Last month, I made what would become a life-altering journey to Ethiopia with my partner, his family and a group of friends to inaugurate the school we’d built in his late mother’s honour. At the outset, all I knew about the country – beyond its delectable cuisine – was what I’d learned as a child in the 80s. Charity singles Do They Know It’s Christmas?, Tears Are Not Enough and We Are the World brought worldwide attention to the famine in Ethiopia. Images of wide-eyed, listless children with parchment paper skin stretched over protruding bones and distended bellies are still imprinted indelibly on the darker corners of my mind.
I was in Grade 5 when a group of bullying ‘Mean Girls’ in my class bestowed on me the nickname Ethiopia Eyes. I have large, dark brown eyes that dominate an otherwise tiny-featured face. It was even more pronounced in my youth. I deeply resented that small connection with a group of highly marginalized children, even as my heart hurt for them. I didn’t want to be marginalized. I wanted to fit in.
That memory, largely buried with the passage of time, resurfaced for me as I explored Ethiopia. Turns out, while the intent was mean-spirited, the nickname itself was apt. I saw my own eyes – the shape, the deep, burnt coffee colour – on more than one face as we journeyed across the country. As an introvert, I reserve direct eye contact for the most intimate of moments with people I trust. Rarely do I truly look into the eyes of a stranger. Yet I found myself doing just that with alarming regularity in Ethiopia.
I no longer resented my small connection to the people of Ethiopia; I embraced it. Ethiopian eyes tell countless, timeless stories of the human spirit. You fall into the rich, dark warmth of them, and feel the pull of something older than time. Ethiopia is often called the cradle of civilization, and when you look into the eyes of its people, you understand why.
One set of eyes in particular stands out for me. We were exploring a small village in Omo National Park that is home to the Mursi – a tribe of agro pastoralists who live in huts and off the land their herds graze on. Spacers, lip plates and mud-painted bodies are signs of beauty among the Mursi – a beauty you can fully appreciate only if you manage to shed your North American sensibilities. I did.
Soon after we arrived, a small sprite of a girl with large wooden spacers in her ears and a face spotted leopard-like with mud claimed me as her own. The tribes of the Omo Valley charge 5 Ethiopian Birr (around 28¢) per photo that tourists take of them – having become wise to the fame and fortune photographers the world over have earned from them. My new friend, tiny hand clutched tightly around mine, dragged me around the village and asked the rest of our group to snap our photo. She pointed to her chest and mine, saying “five, and five.”
Her face and her spirit enchanted me. I wasn’t feeling well that day, having been hit hard with a respiratory infection. The heat was making me dizzy and nauseous, and I sat down in the dirt to regain my equilibrium. She sat too, hand in mine, soulful eyes searching my sweat-beaded face.
The entire village was driven into frenzy when Chance started making balloon animal hats. The little girl’s eyes lit up. I could see how badly she wanted one, but I couldn’t drag myself to standing. I pointed at Chance and tried to wave her over to him. She stayed by my side. The kid eschewed the novelty and excitement of a balloon to offer me comfort and companionship, however fleeting. My heart squeezed inside my cough-battered chest.
I’ll never forget that face, those eyes, that moment, the human connection. My Ethiopia Eyes are smiling.

- [ABOUT THIS TASK] Reproduce word for word the portion of the Ethiopia essay that opens with the words containing "I was in Grade" and closes with "wanted to fit in.". The lines that follow are separate material, unconnected to the Ethiopia essay.

- [RAW DATA]
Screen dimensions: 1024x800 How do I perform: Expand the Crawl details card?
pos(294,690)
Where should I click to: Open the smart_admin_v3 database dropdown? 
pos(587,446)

- [YOUR RESPONSE]
I was in Grade 5 when a group of bullying ‘Mean Girls’ in my class bestowed on me the nickname Ethiopia Eyes. I have large, dark brown eyes that dominate an otherwise tiny-featured face. It was even more pronounced in my youth. I deeply resented that small connection with a group of highly marginalized children, even as my heart hurt for them. I didn’t want to be marginalized. I wanted to fit in.